- _EXERCISE OBJECTIVE_
In the tribute to B.D. Sharma, transcribe word for word the stretch from "Destiny took away" through "of the tribals.".
(Beginning of PASSAGE PROVIDED)
Destiny took away Brahma Dev Sharma (B.D. Sharma) from us on December 6, the Mahaparinirvan Din of Babasaheb Ambedkar. While Ambedkar remains the original icon of the oppressed classes, mainly Dalits in Hindu society, Sharma will be remembered for his contribution to the emancipation of the tribals.
Beginning his career as a civil servant, Sharma spent a lifetime in the cause of the marginalised sections. At times acting like a Gandhian or reasoning like a communist, and occasionally positioning himself in a manner that attracted the tag of Maoist, Sharma transcended all isms. He was an original thinker and activist par excellence.
Born in an orthodox Brahmin family on June 19, 1931 at Shahjahanpur, UP, Sharma studied mathematics at the Benares Hindu University and worked at BITS, Pilani as a lecturer. Subsequently, he sat for the civil services examination and entered the IAS in 1956. He understood the calculus of the government machinery and its unholy alliance with big industry. When a scheme to replace the primordial Bastar forests with a pine plantation was proposed during his tenure as district collector (1964-68), he shot it down. He thought the pine plantation, meant to service a matchbox manufacturing MNC, would deprive poor tribals of their natural food resources and jeopardise their very survival. A lesson from an experiment in a Bastar village guided him throughout his life. He had built an “ideal village” with facilities like school and hospital. But no tribal would shift there. He realised it was best to ask the tribals what they needed and make plans accordingly rather than thrust one’s own ideas upon them. While on deputation at the Centre, he helped devise the concept of the tribal sub-plan (TSP), which became a source of dedicated funding for schemes in tribal areas. He took voluntary retirement from government in 1981. Later, the government appointed him vice chancellor of the North-Eastern Hill University (NEHU). In 1986, he was invited to head the SC/ST Commission.
Sharma was part of an informal group, Sahayog, which included many social activists. He was associated with the anti-Narmada dam movement and in 1992, set up the Bharat Jan Andolan (BJA). The BJA had three basic objectives — peasants’ rights, wage entitlement and mainstreaming of the Schedule V of the Constitution to bring tribal areas into the panchayati raj fold. He would recall how farmers were forced to repay loans at over 14 per cent when the original British laws of 1884 provided for 4 per cent interest with a repayment span of 35 years. The BJA organised the famous wage entitlement battle, Zenda Hajeri, in Madhya Pradesh for jobs under the “demand-driven” EGS scheme. The officials found it too demanding. Then chief minister Digvijaya Singh wrote to then prime minister P.V.
Narasimha Rao that the scheme had become a “law and order problem”. Sharma’s greatest contribution was in bringing Schedule V areas under the Panchayat Raj (Extension to Scheduled Areas) Act of 1996 (PESA). The PESA gave an impetus to the tribal self-rule movement and led to the path-breaking Forest Rights Act.
Vested interests were hostile to Sharma’s dogged fight against the usurpation of tribal resources by the government and private entities. While being part of a tribal agitation against setting up private iron-ore extraction units, he was accosted by goons who stripped him naked, put a garland of chappals round his neck and paraded him on a donkey in Mavlibhata village. The gross exhibition of intolerance took place when the BJP was in office in MP. The Sundarlal Patwa government showed no remorse. The exception was RSS ideologue Govindacharya, who apologised to Sharma.
A natural consequence of working in tribal areas was that Sharma had to engage with the Maoists. The intelligence machinery, eager to brand all those working for tribal rights as Maoists or their sympathisers, marked out Sharma as well as a suspect.
However, Sharma’s moral stature helped in securing the release of Sukma district collector Alex Paul Menon and two Italian tourists whom the Maoists had taken hostage.
Sharma lived the life of an ascetic. He grieved that state governments were not framing rules to implement the PESA act in letter and spirit. He was unhappy that he couldn’t contribute to furthering the cause of prohibition. In his last days, he lapsed into a state of dementia. Sharma was, as health activist Abhay Bang described, “the Mahatma of the tribals”.
(End of PASSAGE PROVIDED)
(Beginning of SUPPLIED DATA)
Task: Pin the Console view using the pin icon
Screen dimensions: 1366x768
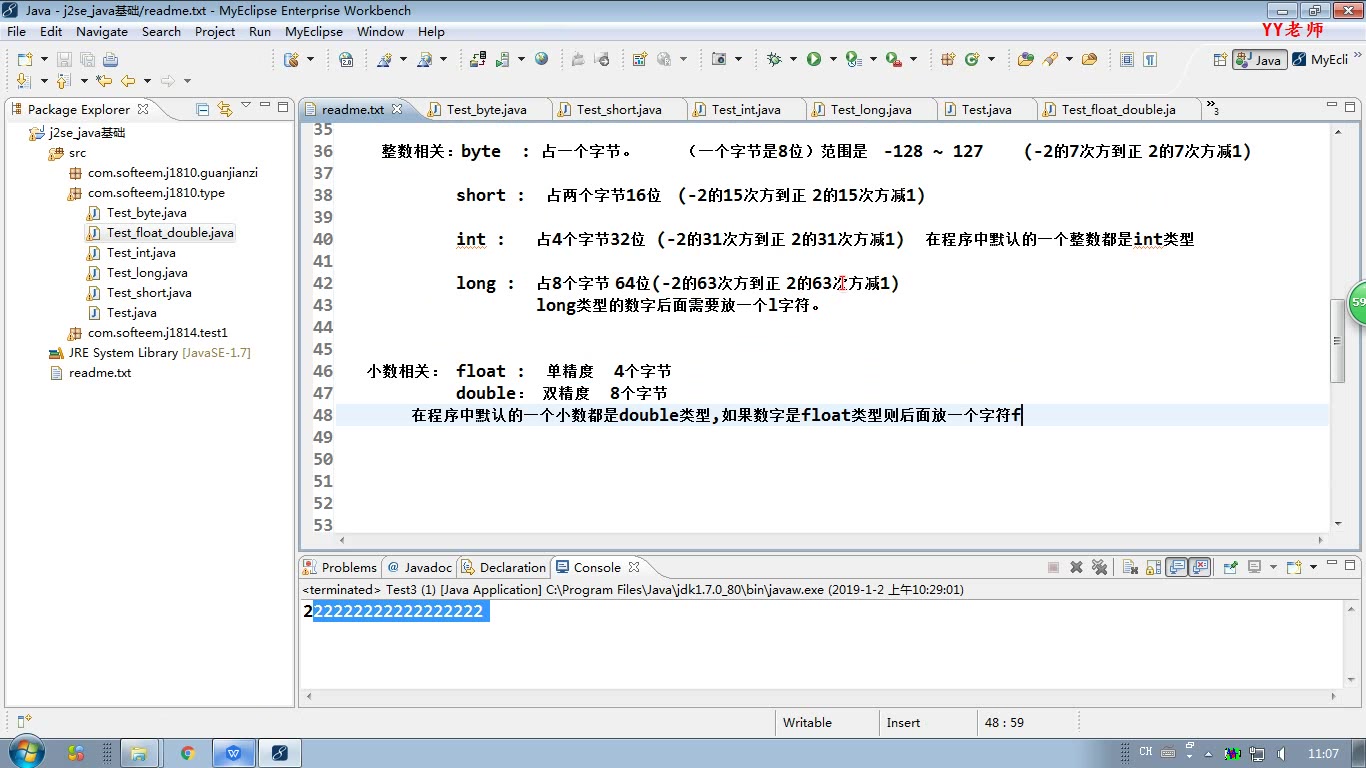Action: [1232, 567]
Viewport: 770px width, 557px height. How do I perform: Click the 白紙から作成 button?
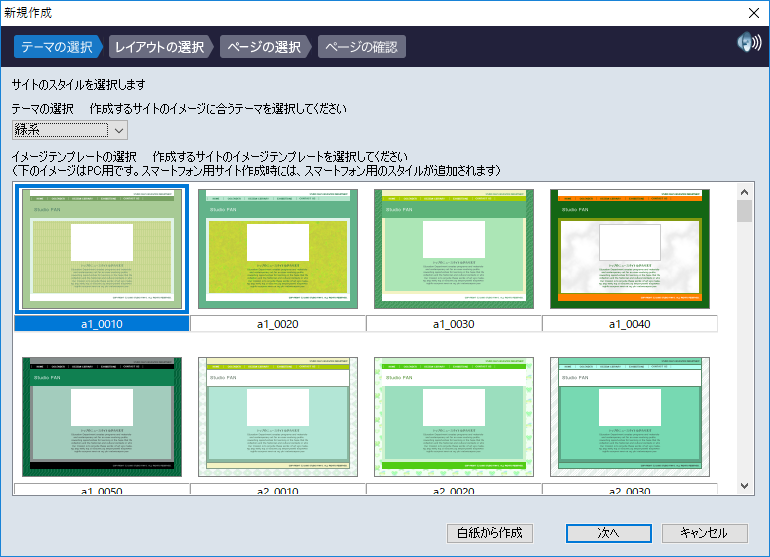489,533
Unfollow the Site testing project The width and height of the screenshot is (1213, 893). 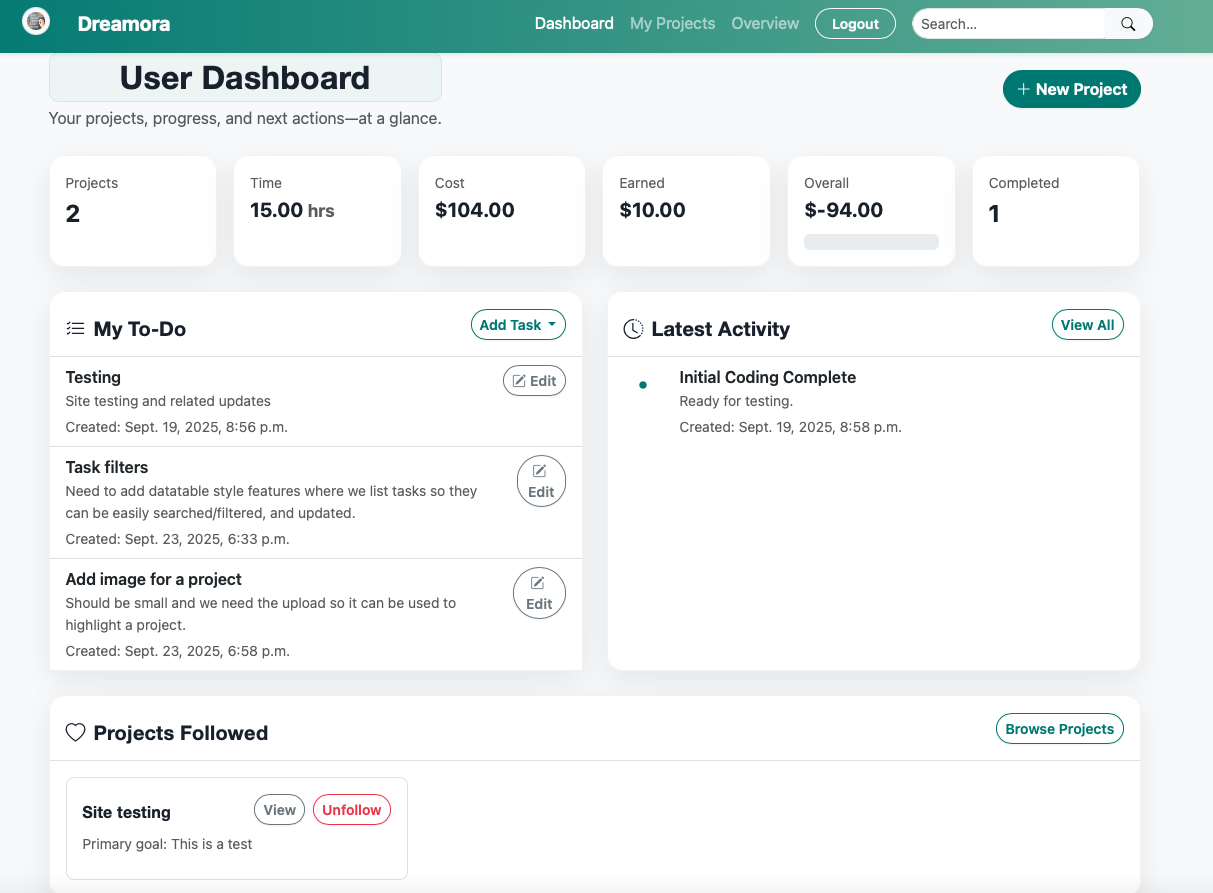pyautogui.click(x=351, y=809)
(End of SUPPLIED DATA)
- _ANSWER FOR THIS EXERCISE_
Destiny took away Brahma Dev Sharma (B.D. Sharma) from us on December 6, the Mahaparinirvan Din of Babasaheb Ambedkar. While Ambedkar remains the original icon of the oppressed classes, mainly Dalits in Hindu society, Sharma will be remembered for his contribution to the emancipation of the tribals.